Cristina disse ‘shhhh’ di nuovo, nonostante le lamentele dell’amica e la liquidò con un gesto della mano, mentre si sporgeva oltre il cassonetto dietro cui erano appostate. Sì, appostate come stalker o come ricercate dalla polizia, a seconda dell’interpretazione che si voleva dare. In ogni caso, non stavano facendo assolutamente una bella figura.
Cristina era impegnata a cercare lui con lo sguardo, ma Lorena le vedeva eccome le facce scandalizzate dei passanti. Meno male che abitava ad un’ora e mezza di distanza in pullman e quindici in tram, altrimenti non sarebbe sopravvissuta all’imbarazzo.
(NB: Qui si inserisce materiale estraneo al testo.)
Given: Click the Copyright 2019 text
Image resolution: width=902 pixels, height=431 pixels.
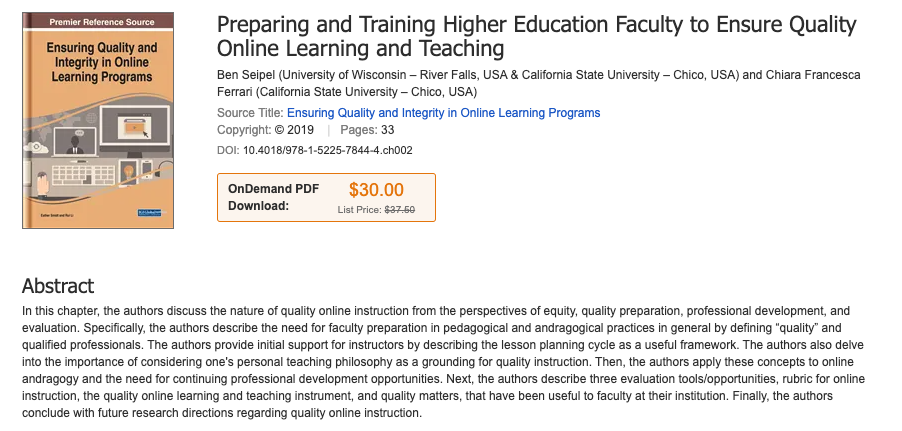Looking at the screenshot, I should click(x=265, y=131).
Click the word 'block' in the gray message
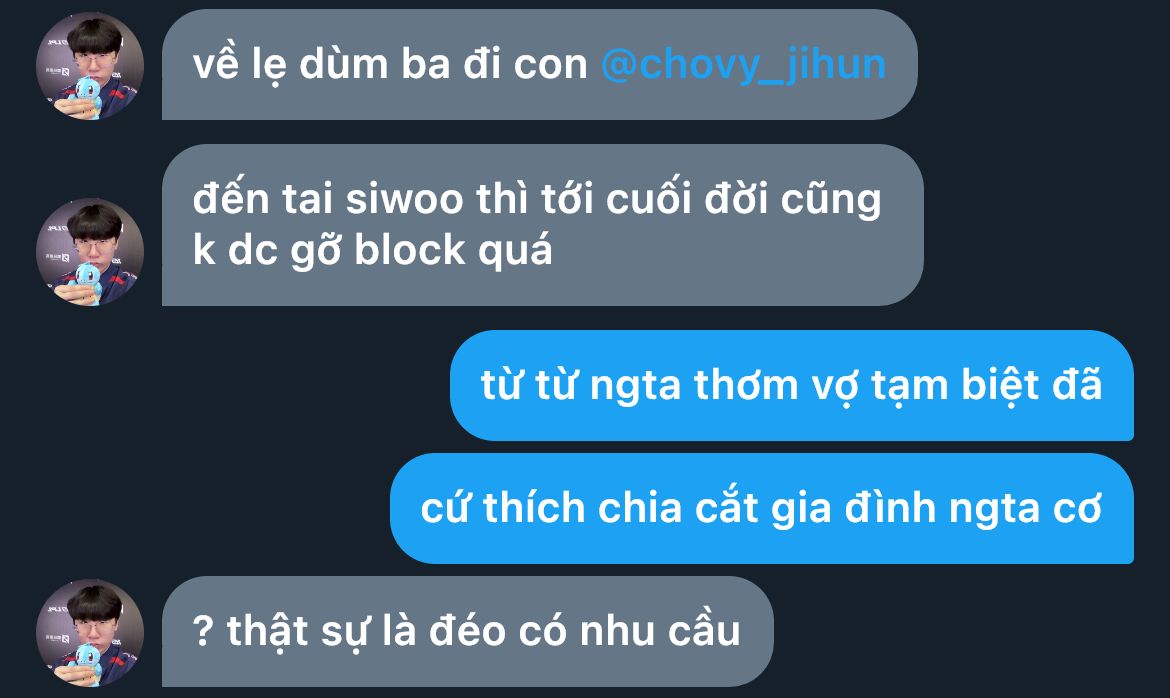The image size is (1170, 698). click(x=410, y=250)
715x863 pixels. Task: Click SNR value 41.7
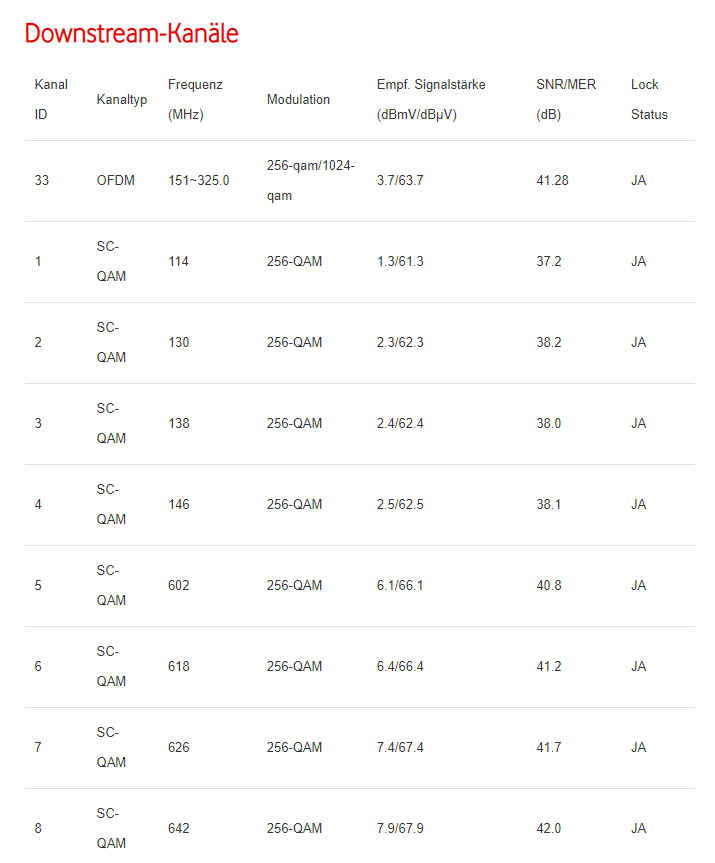tap(549, 748)
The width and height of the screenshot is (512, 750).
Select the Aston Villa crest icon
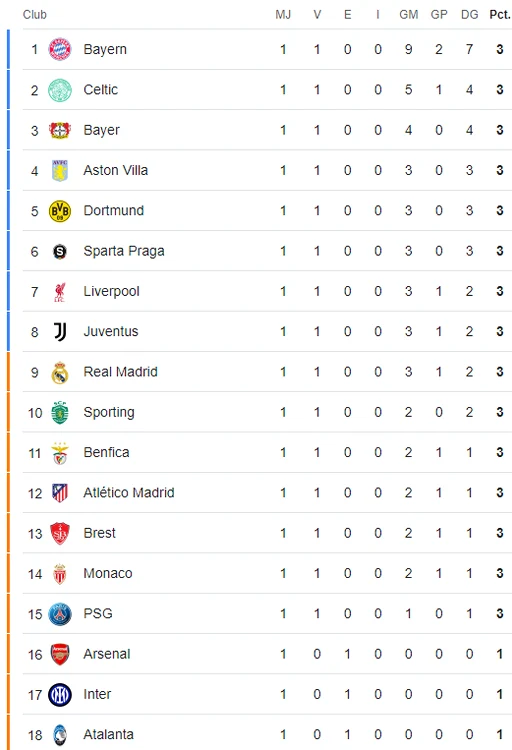click(x=60, y=170)
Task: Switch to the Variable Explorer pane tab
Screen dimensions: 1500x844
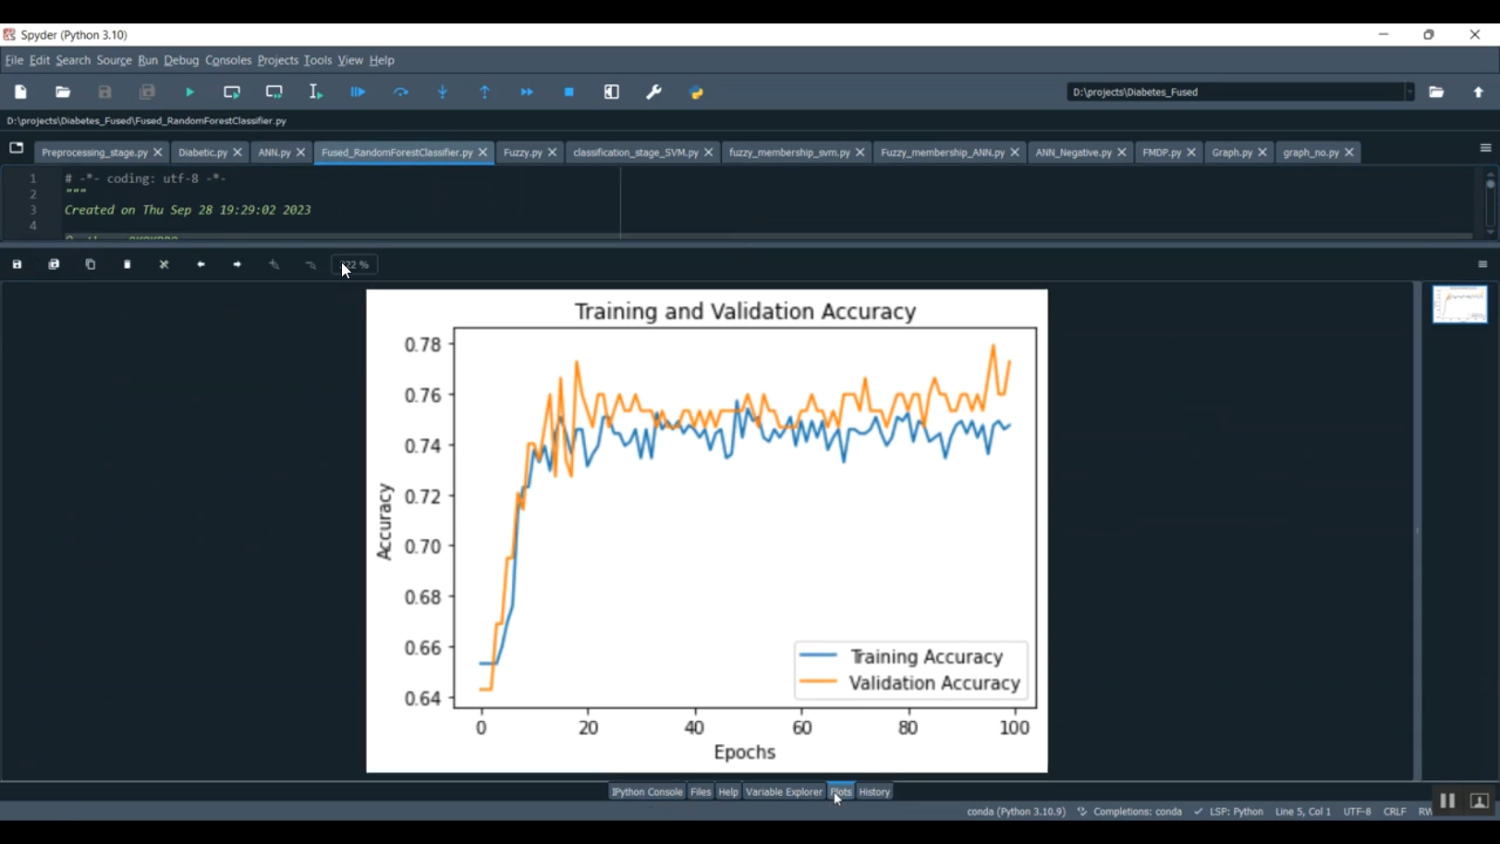Action: pyautogui.click(x=783, y=792)
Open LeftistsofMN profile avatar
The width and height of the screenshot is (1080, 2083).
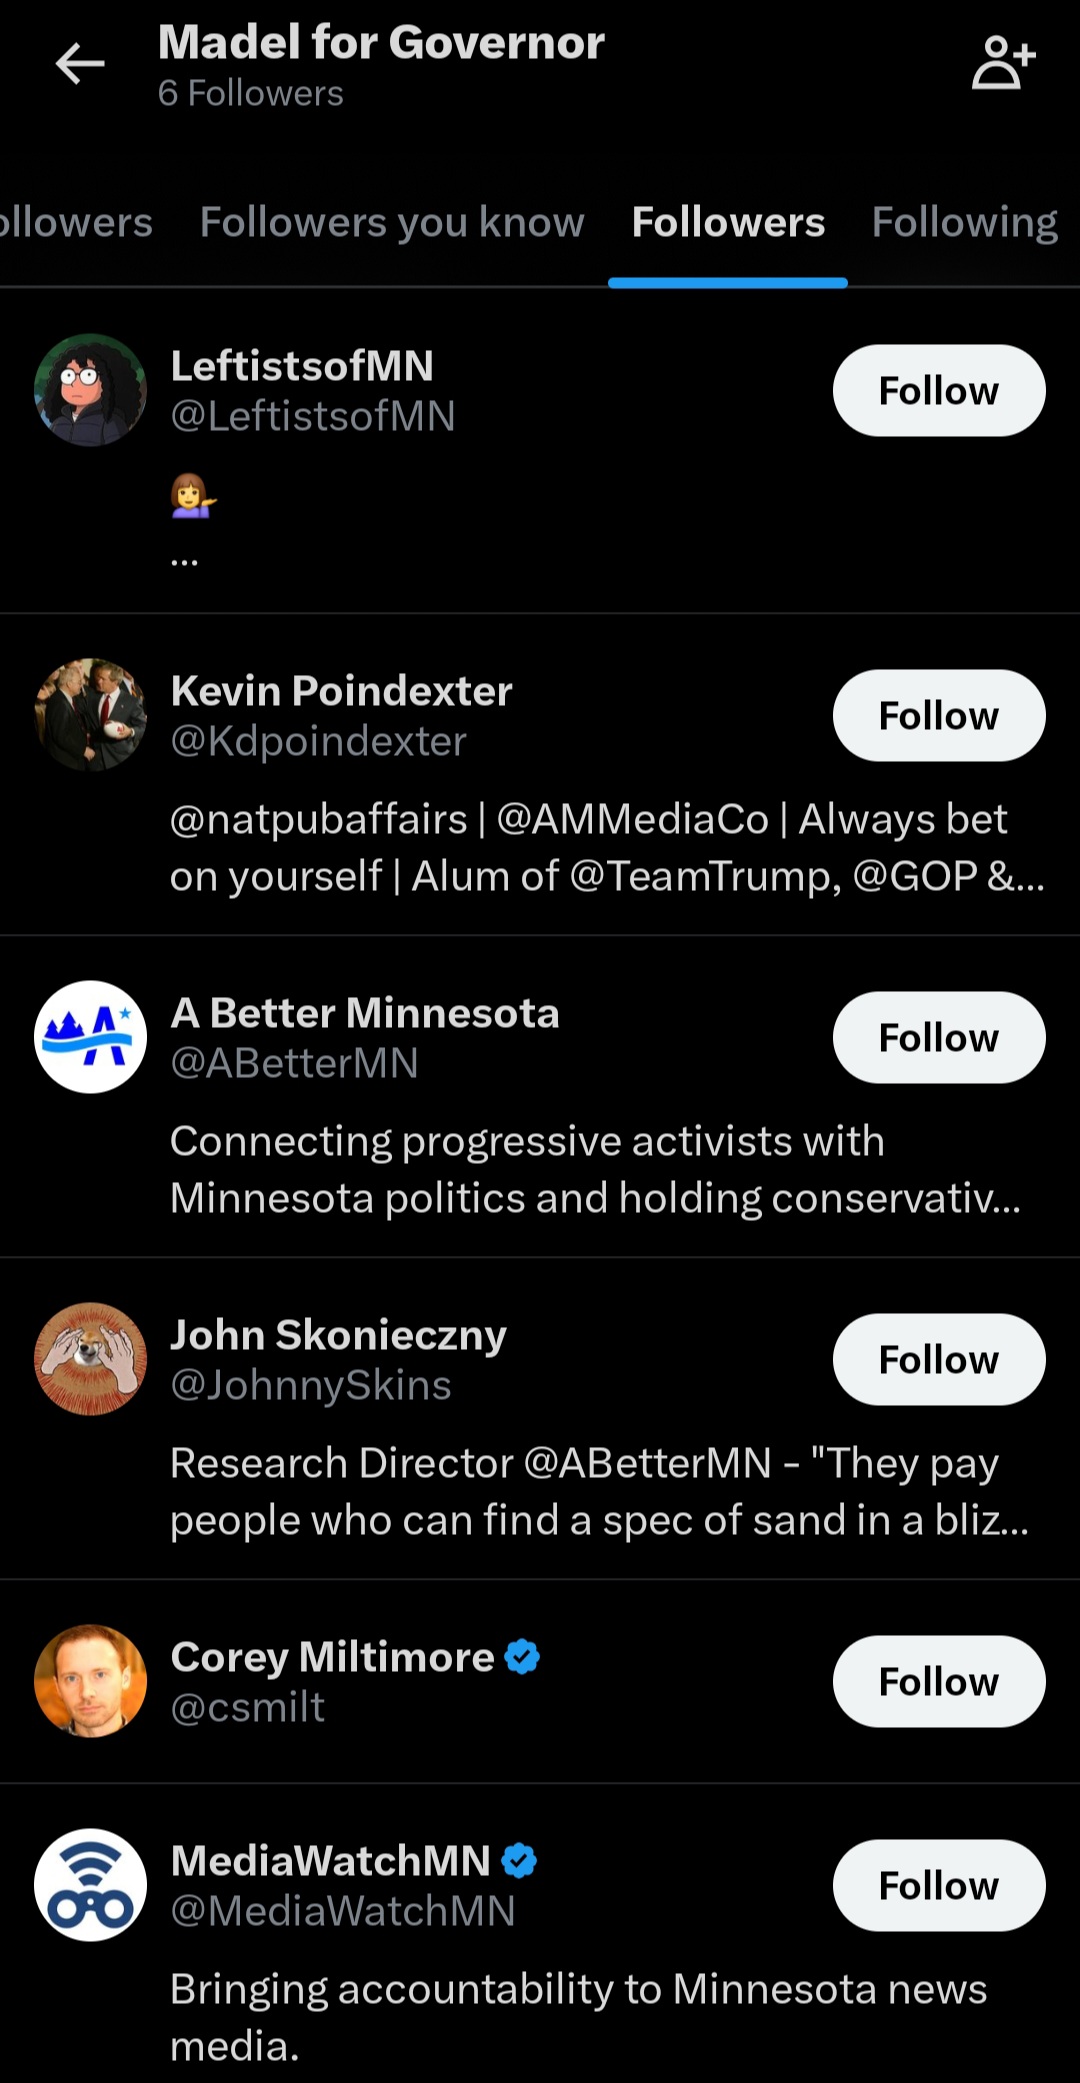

Ad un tratto passò un bambino accompagnato dalla madre. Quando le vide scoppiò a ridere e le indicò alla donna al suo fianco. Questa era impegnata a parlare al cellulare, perciò non ci fece particolarmente caso, ma il figlio continuava a riderle in faccia.
Decise che l’ora e mezza di distanza le permetteva una figura di merda in più – l’essere infantile era un bonus –, perciò si concesse di fare una linguaccia al bambino, che poi scomparve oltre il cassonetto.
«Cosa stai facendo!» strillò isterica Cristina, poiché Lorena stava mandando a monte il loro tentativo di mimetizzarsi con la spazzatura e passare inosservate. Come se ci fossero mai riuscite, poi.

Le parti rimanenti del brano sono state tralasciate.